“My friend,” said Dale, fixing on him eyes of calm disapproval, “if you are the cause of my being forced to a cold-water plunge bath against my wishes, I will sentence you to the gallows. Now go!”

He went. He was hurt, but he was not deterred. He would wait for the lady. A gentleman could do no less. Louise stopped. Gordon stopped. The whole back line stopped. Each man stood to his colors and—his plank. Louise, glancing appealingly over her shoulder, gave an hysterical little laugh.

“Move on!” cried Gordon, impatiently.

Instead of moving on, however, Lawson came confidently toward Louise. She stifled a little feminine scream in her handkerchief and stepped hastily backward.

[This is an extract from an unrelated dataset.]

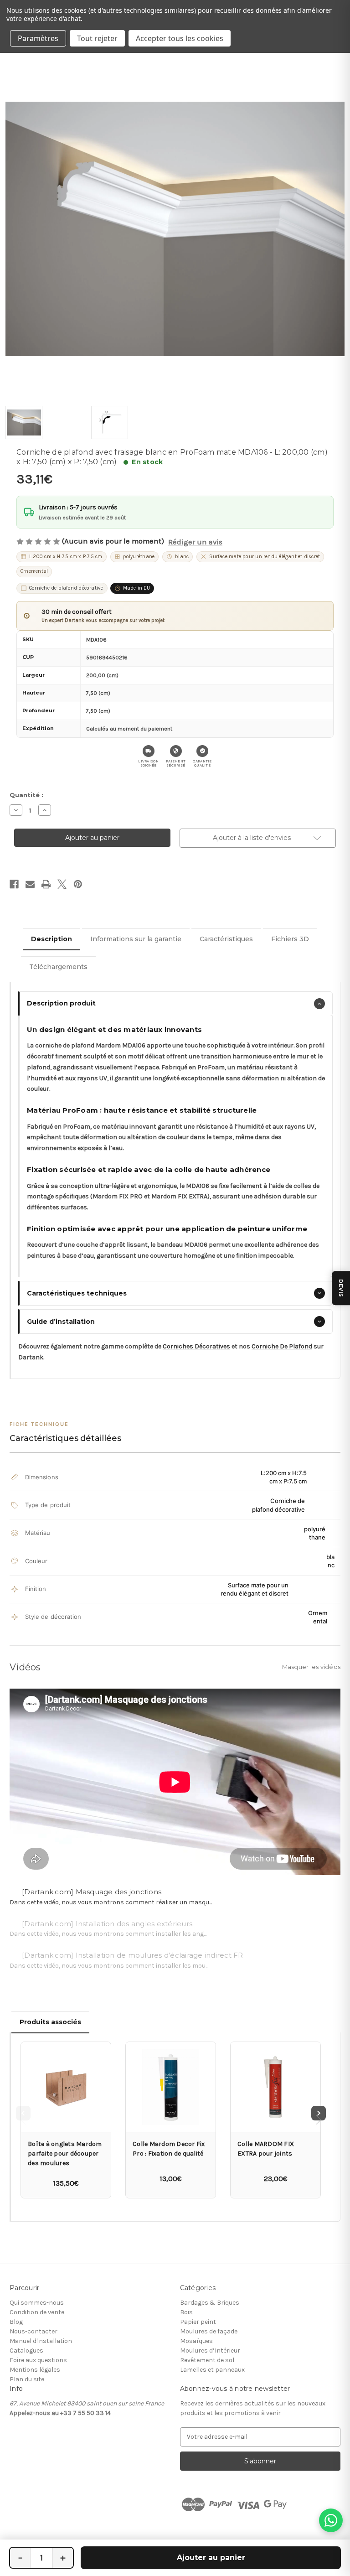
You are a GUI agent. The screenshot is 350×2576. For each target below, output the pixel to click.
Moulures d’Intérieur (210, 2350)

“Don’t be afraid,” said Lawson.

Gordon repressed a rising oath, and cried out, “If you dare—,” but Lawson had already dared. His heavy step was upon Louise’s frail support. She thought shudderingly, intuitively, of the dark, swift, angry current under its thin veneer of ice—the current that was always hungry and ate islands and fertile fields in ravenous mouthfuls. She ran back to the end of her plank.

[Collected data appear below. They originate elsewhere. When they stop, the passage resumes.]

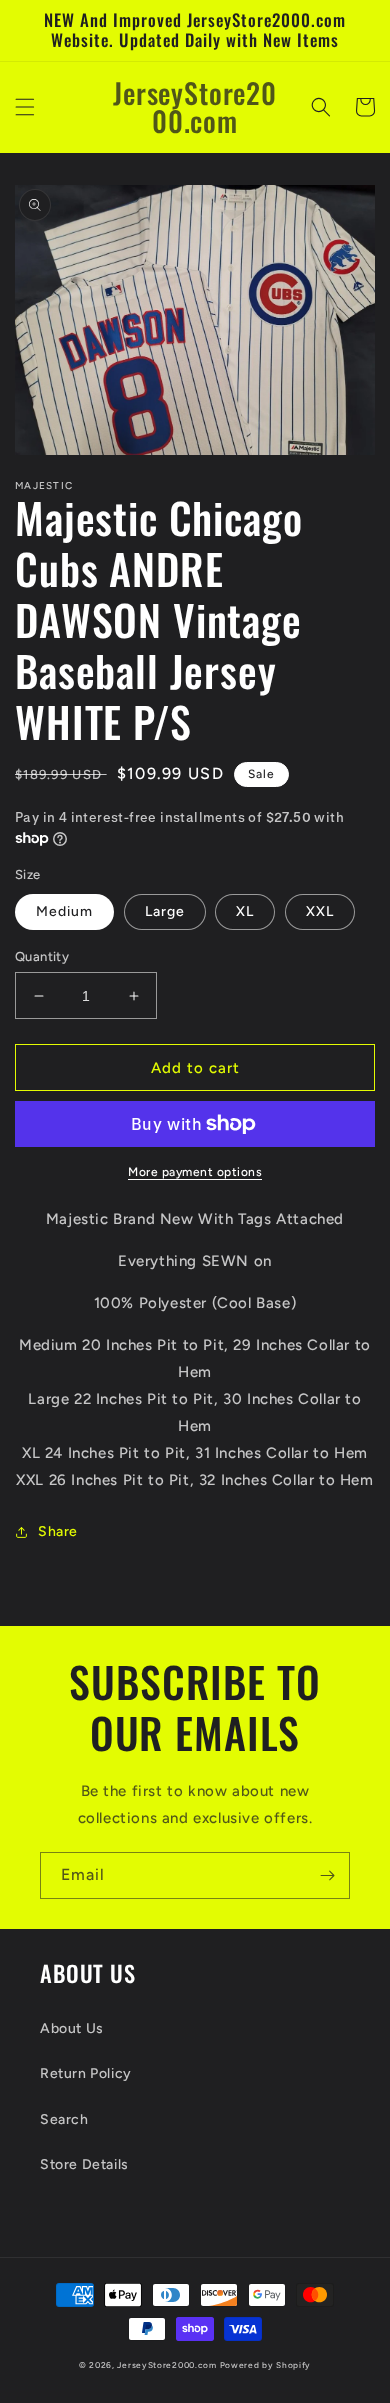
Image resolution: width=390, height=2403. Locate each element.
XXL (320, 911)
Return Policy (86, 2073)
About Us (72, 2028)
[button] (25, 107)
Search (64, 2119)
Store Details (84, 2164)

“Have no fear,” said the drunken man, blandly. He stepped to the bare ice at her side. “A man can’t walk pigeon-toed always,” he confided. “Besides, there’s not a particle of danger. These fools are making a mountain of a mole-hill.”

Gordon came forward quickly.

“Run ahead, Miss Dale, I’ll tend to this fellow,” he said.

He extended a firm hand. He meant to clutch the man, shove him behind, and keep him there. But at that moment the ice began to give under Lawson’s clumsy feet. A look of blank, piteous helplessness came into his drunken eyes as he felt the treacherous ice sinking beneath him. He tottered, then, with frantic, unthinking haste, and sprang to the plank, but it, too, began to sink. He laid desperate hold of the girl.